My understandment is that hash maps allow us to link, say, a string, to certain memory location. But if every string were to be linked to a unique place in memory it would need a huge block of empty memory. I don’t get it.
2
Hash functions are used to convert the input (usually string) to a smaller fixed length (typically) “hashed value” which typically is used somewhat like a array index for the hash table. Ideally this value should be evenly spread throughout its range, and avoid any obvious/significant concentrations.
A hash function is any algorithm or subroutine that maps large data sets of variable length, called keys, to smaller data sets of a fixed length.
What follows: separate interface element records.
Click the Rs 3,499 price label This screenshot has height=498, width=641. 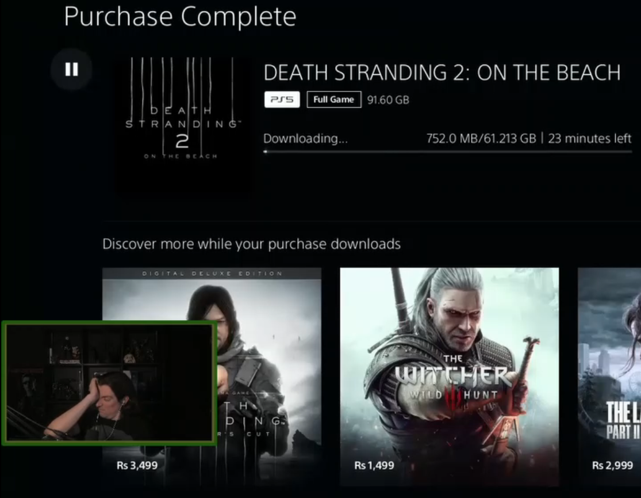point(137,465)
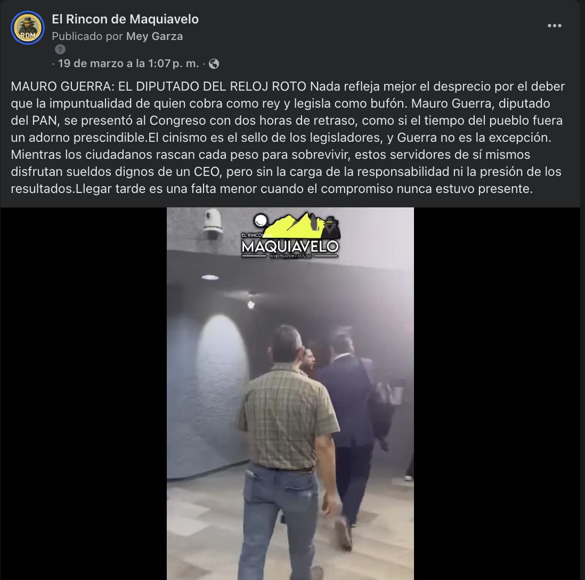Click the globe public audience icon
The width and height of the screenshot is (585, 580).
coord(214,64)
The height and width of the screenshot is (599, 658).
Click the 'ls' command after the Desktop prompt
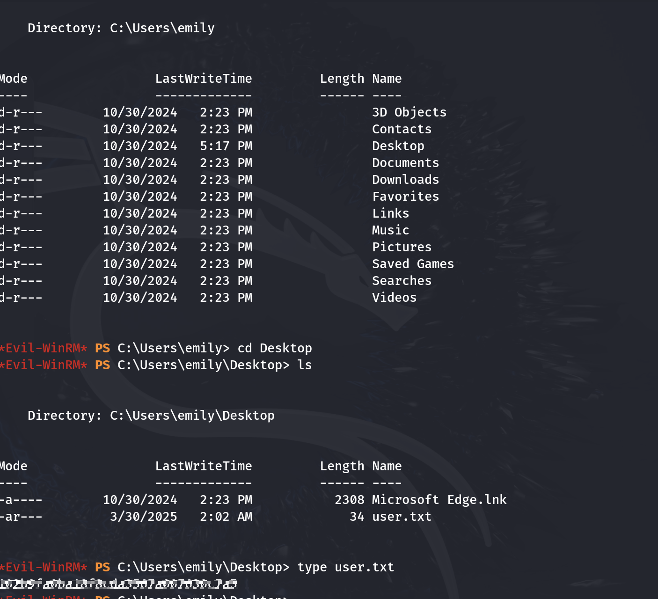pos(305,365)
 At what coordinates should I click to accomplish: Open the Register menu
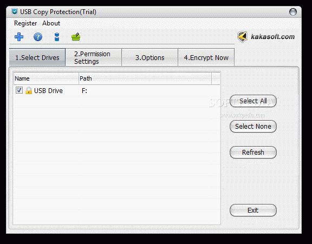(x=25, y=23)
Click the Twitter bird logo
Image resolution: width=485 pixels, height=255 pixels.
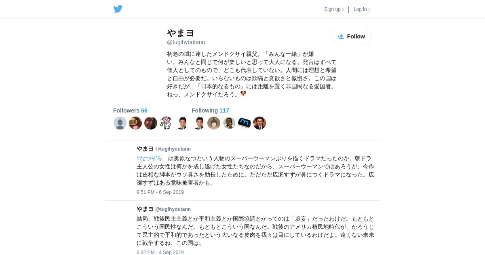(118, 9)
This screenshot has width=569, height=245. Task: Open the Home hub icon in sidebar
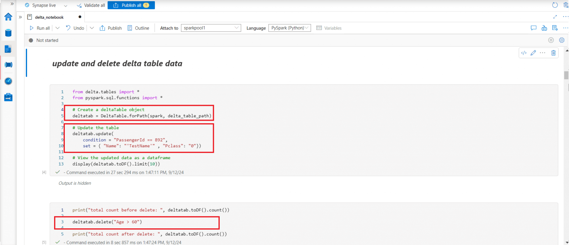coord(8,17)
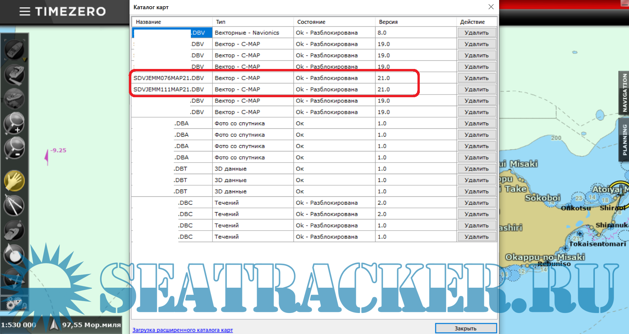Open the extended chart catalog download link
629x334 pixels.
[182, 330]
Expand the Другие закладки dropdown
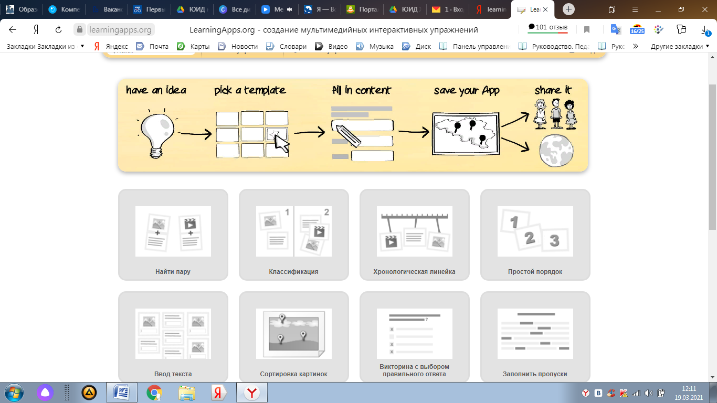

You have been miss informed with regards to the “certain memory location”. The use of such a function is to reduce a large piece of data into a much smaller value which can be used to identify that large data. Since you are reducing the size of the data however, it is likely that more than one input “data” will have the same hashed value – that is what is called collision.
A valid hash function (not a very good one, but valid still) could be one that sums up each of the letters of the string by their ASCII codes.
4
Hash and map are two different concepts. (And hence two tags hashing and map :-)).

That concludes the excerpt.